## WORK REQUEST
Please repeat exactly the lines from the one containing "You are a computer-use" through the last line of the records below, both included, and leave out any pictures.

## DATASET ENTRIES
────────────────────
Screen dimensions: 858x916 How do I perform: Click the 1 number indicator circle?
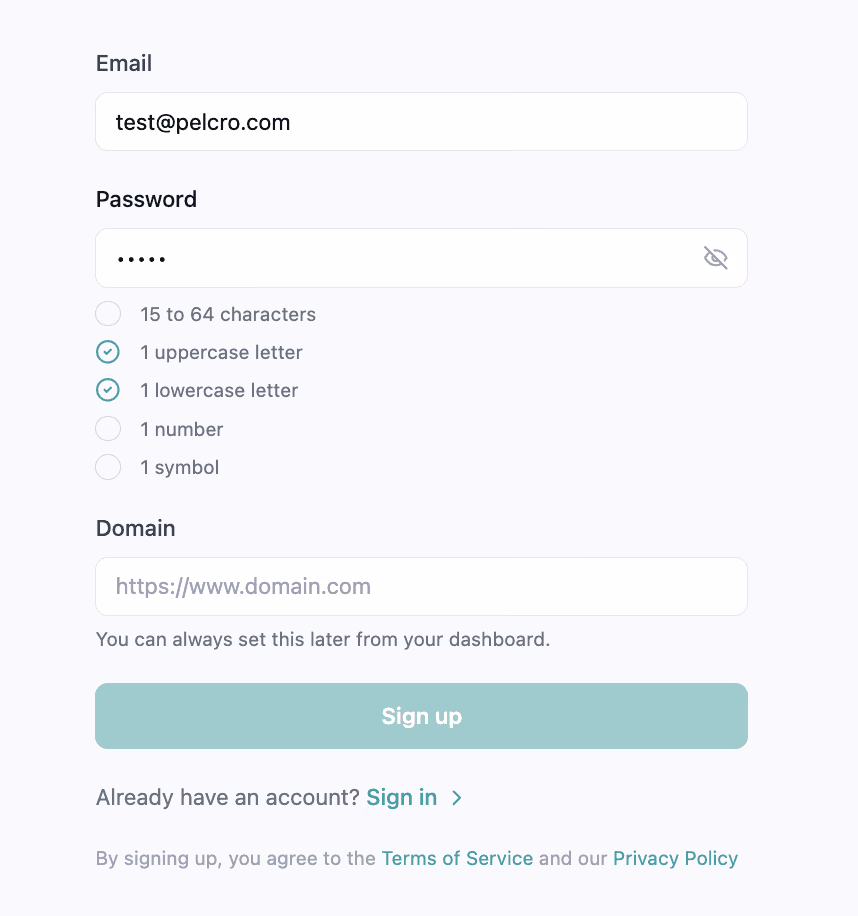click(108, 429)
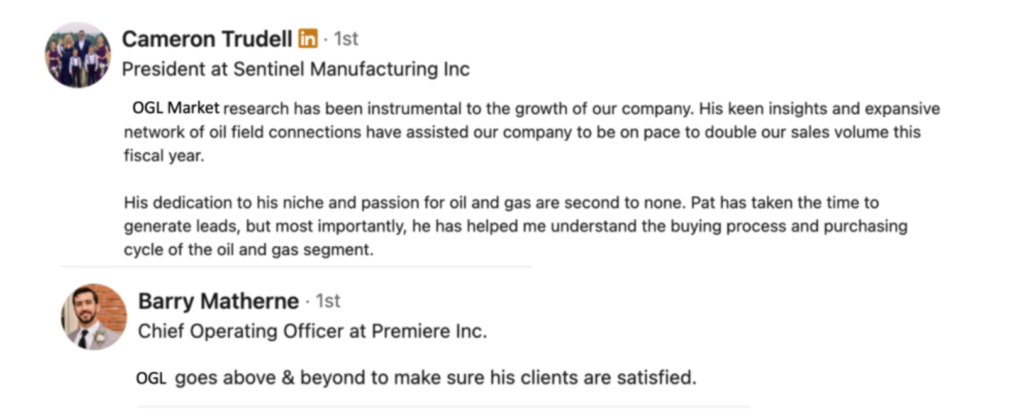Screen dimensions: 1024x420
Task: Select the President at Sentinel Manufacturing Inc headline
Action: tap(296, 69)
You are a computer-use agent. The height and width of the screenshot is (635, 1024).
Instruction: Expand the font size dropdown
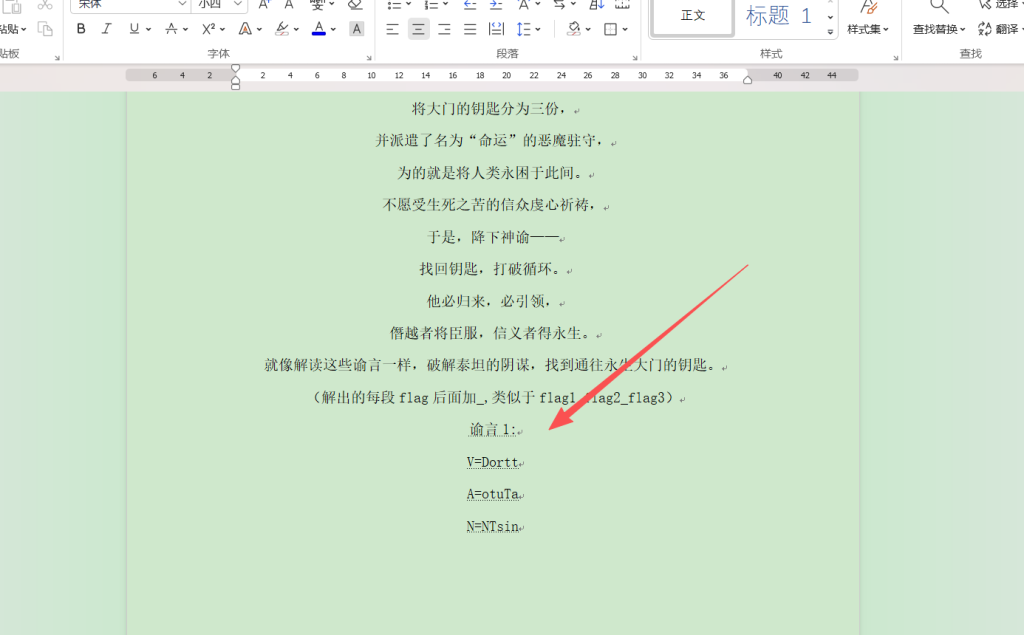[x=238, y=4]
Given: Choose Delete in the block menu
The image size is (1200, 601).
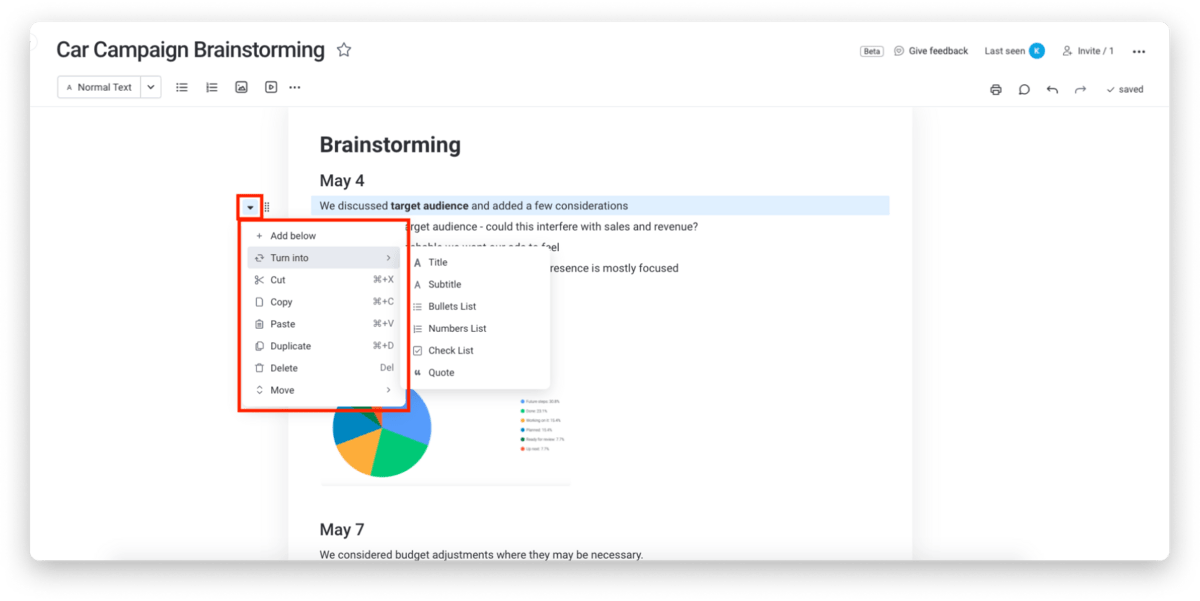Looking at the screenshot, I should [x=284, y=368].
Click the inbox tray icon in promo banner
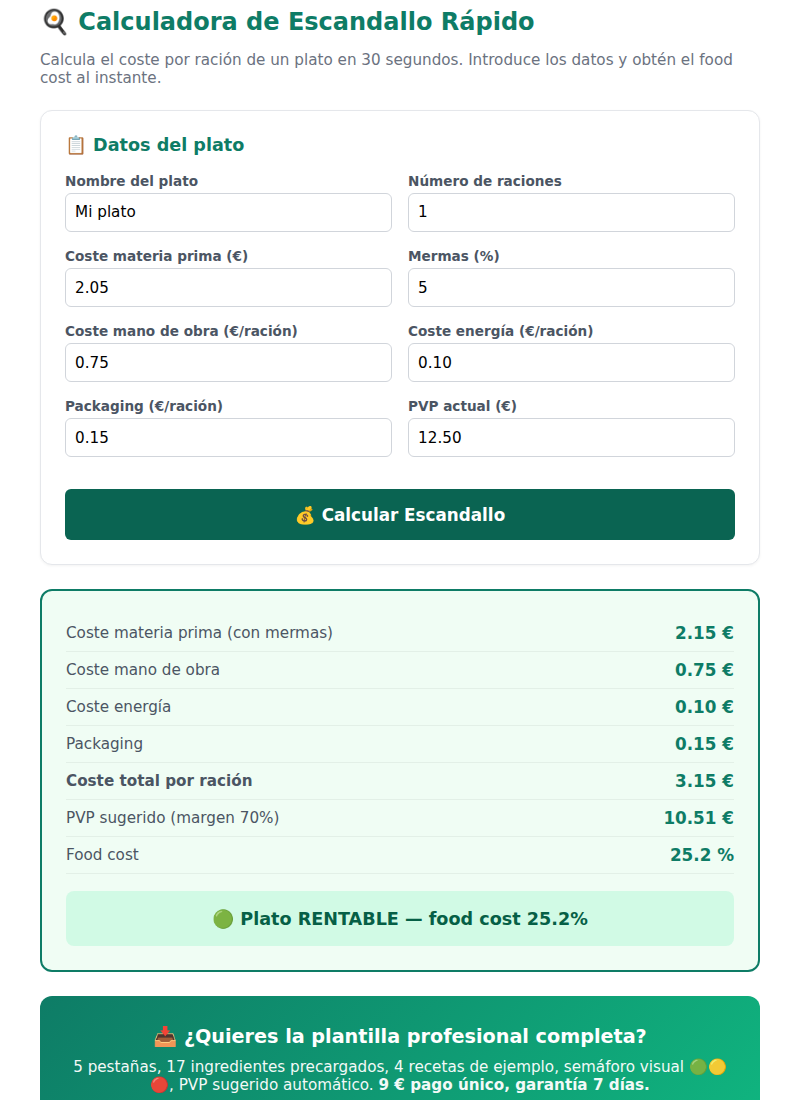 (165, 1036)
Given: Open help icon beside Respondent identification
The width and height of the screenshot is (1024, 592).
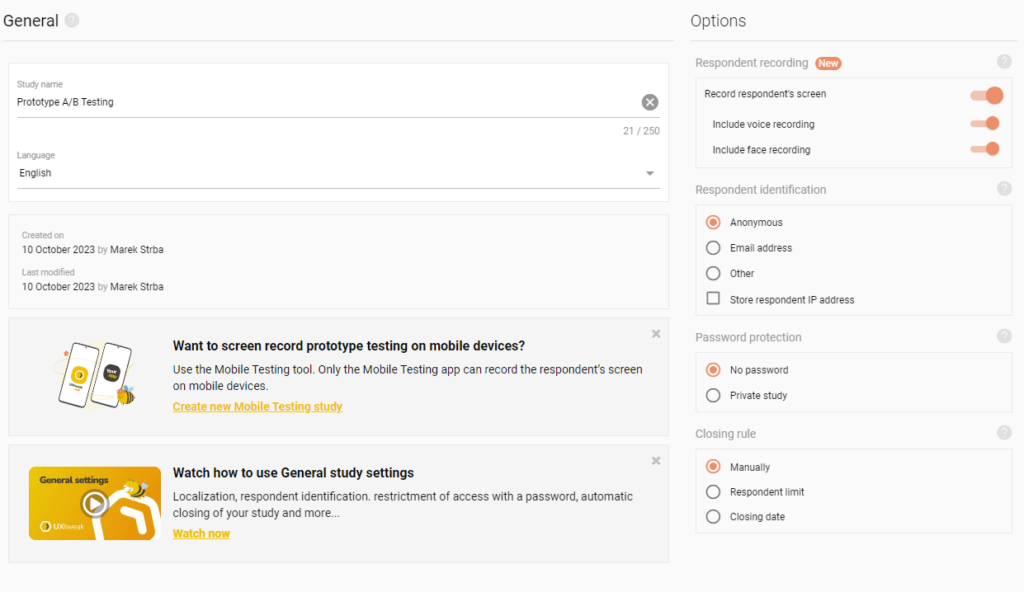Looking at the screenshot, I should [x=1004, y=188].
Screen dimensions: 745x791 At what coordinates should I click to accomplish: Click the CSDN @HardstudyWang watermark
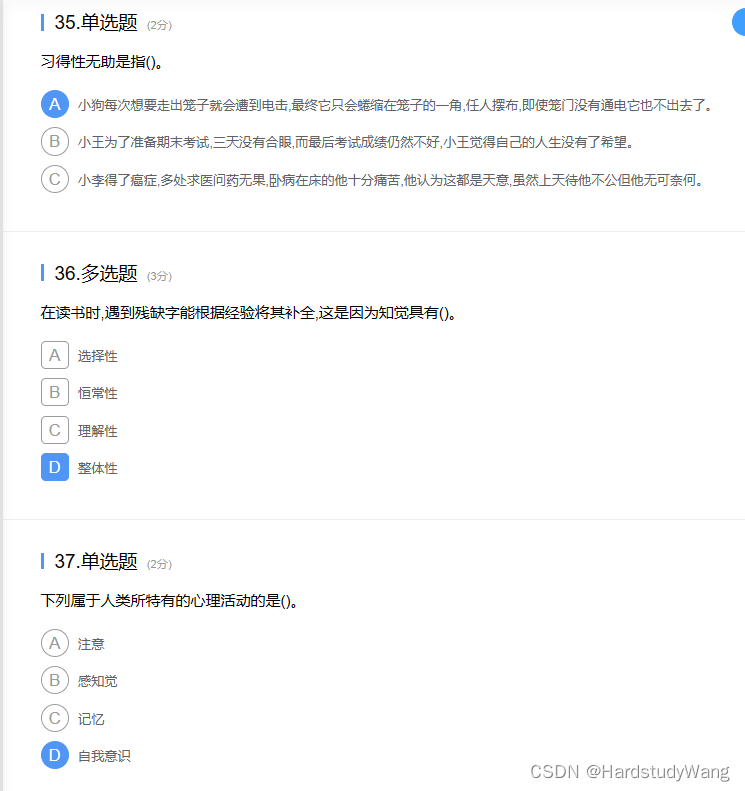629,772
────────────────────
## RESPONSE
You are a computer-use agent. The height and width of the screenshot is (635, 1024).
Instruction: Expand the font size dropdown
[x=238, y=4]
Given: Choose Delete in the block menu
The image size is (1200, 601).
Looking at the screenshot, I should [x=284, y=368].
Click the inbox tray icon in promo banner
 (165, 1036)
Given: Open help icon beside Respondent identification
The width and height of the screenshot is (1024, 592).
Looking at the screenshot, I should [x=1004, y=188].
Screen dimensions: 745x791 At what coordinates should I click to accomplish: Click the CSDN @HardstudyWang watermark
629,772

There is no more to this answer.